On November 8, India increased its import duty on wheat to 20% from 10%, according to a customs notice posted on the website of the Central Board of Excise and Customs.

Sources said that some of the reasons for the hike could be higher expected local production for the upcoming marketing year and worries over cheaper imported wheat from the Black Sea.

In March, the world’s second-largest wheat producer had raised the import duty to 10% from 0% in an effort to curb cheaper imports while supporting the local farmers.

India is estimated to have produced 98.38 million mt of wheat in 2016-2017, up 6.6% from the year-ago period after two consecutive years of faltering production due to abnormal monsoon season.

For 2017-2018, the country is expected to produce 97.5 million mt of wheat, according to the government’s first advance estimate released on September 22.

On October 16, USDA revised India’s 2017-2018 wheat production to 98.4 million mt, up 2.4 million mt from its previous estimate, based on the latest government data on favorable weather and record yield.

In light of improved local production and in a bid to protect the interest of local farmers, the government also raised the minimum support price for 2017-2018 rabi crops, including wheat, on October 24.

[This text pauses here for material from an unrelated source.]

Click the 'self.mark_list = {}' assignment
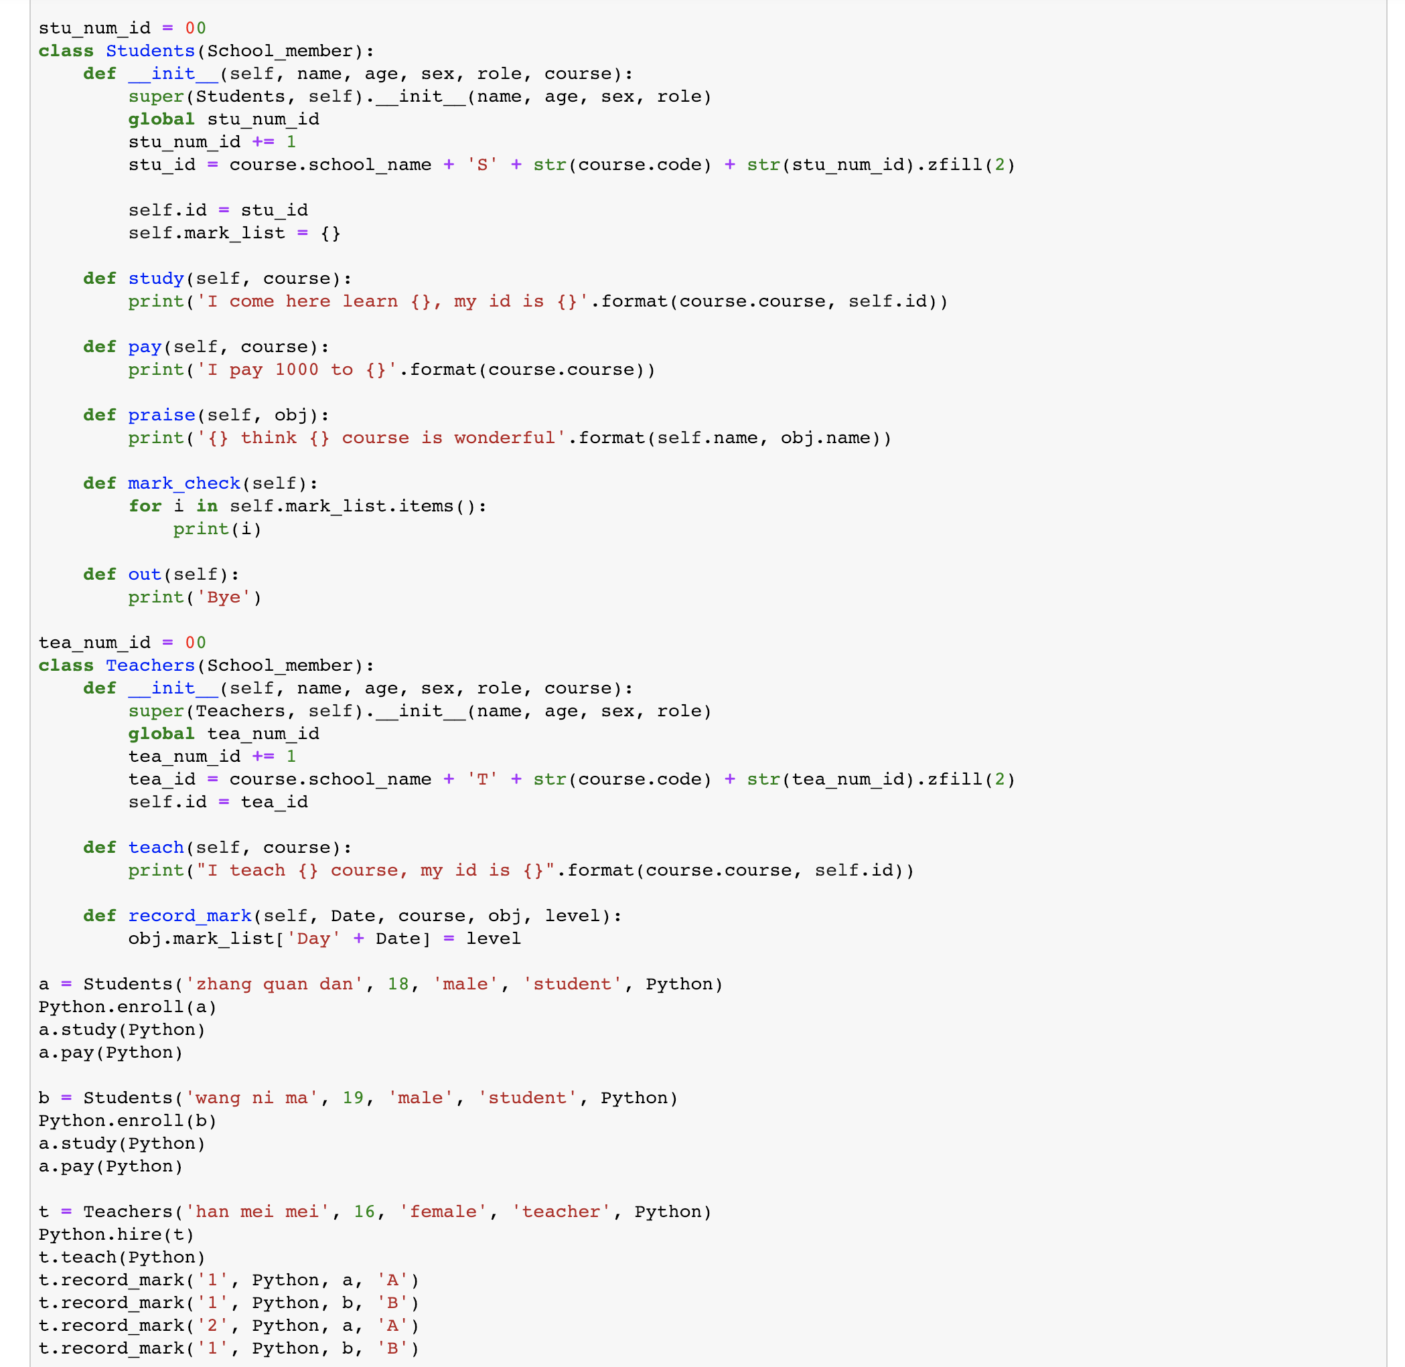Screen dimensions: 1405x1367 pyautogui.click(x=234, y=233)
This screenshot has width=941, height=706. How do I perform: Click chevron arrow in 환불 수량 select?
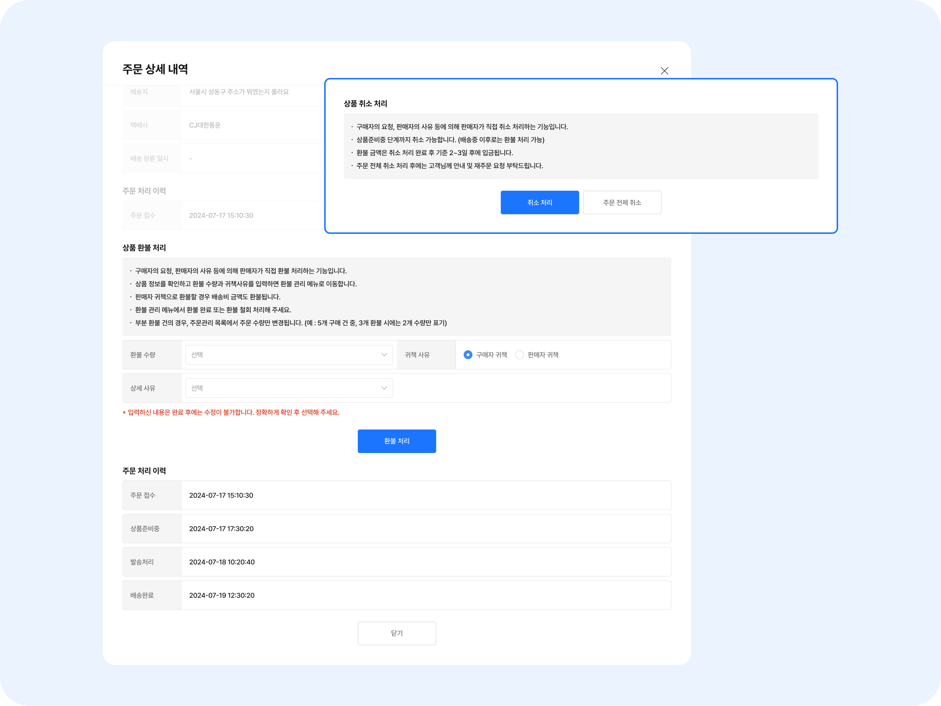coord(384,354)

The MSP is the floor price at which the government agencies buy what from the farmers. In 2016-2017, the MSP for wheat was Rupees 1,625/quintal, up Rupees 100 from a year earlier. The MSP for wheat in 2017-2018 was hiked by Rupees 110 to Rupees 1,735/quintal or Rupees 17,350 ($266.19)/mt, up 6.8% from a year ago.

Wheat is India’s main rabi crop, and the sowing begins in October-November. The government agencies will begin the procurement of the grain at the new MSP in April, according to local media reports.

Based on the higher estimated supply and possibly lower domestic prices, USDA had revised down India’s wheat import forecast in October to 3 million mt, from 3.5 million mt. However, the revision was based on the earlier import duty of 10%, and the current price parity for local wheat versus imported wheat, without factoring any changes in the MSP.

“Cargoes that are yet to arrive will be incurring an additional 10% duty” a trader said.

However, the traders cautioned that the local wheat prices can go up on the back of higher MSP, and if the imports are still cheaper after paying additional 10% tariff and logistics, the imported wheat will still be viable before harvesting in April 2018.

Sources said that the landed price for imported wheat from the Black Sea to southern India increased by Rupee 1,000/mt to Rupees 18,500/mt, ex-Tuticorin, in the late October as the market was already factoring in a possibility of duty hikes after the increased MSP.

According to market sources, around 1.14 million mt of wheat was contracted from April-November, and more than half of it was from the Black Sea as it was cheaper than Australian wheat.

Traders said that the Black Sea cargoes for October-November were sold at around $215/mt CFR Tuticorin, while the offers for Australian Standard White were at about $240-245/mt CFR Tuticorin for new crop in January.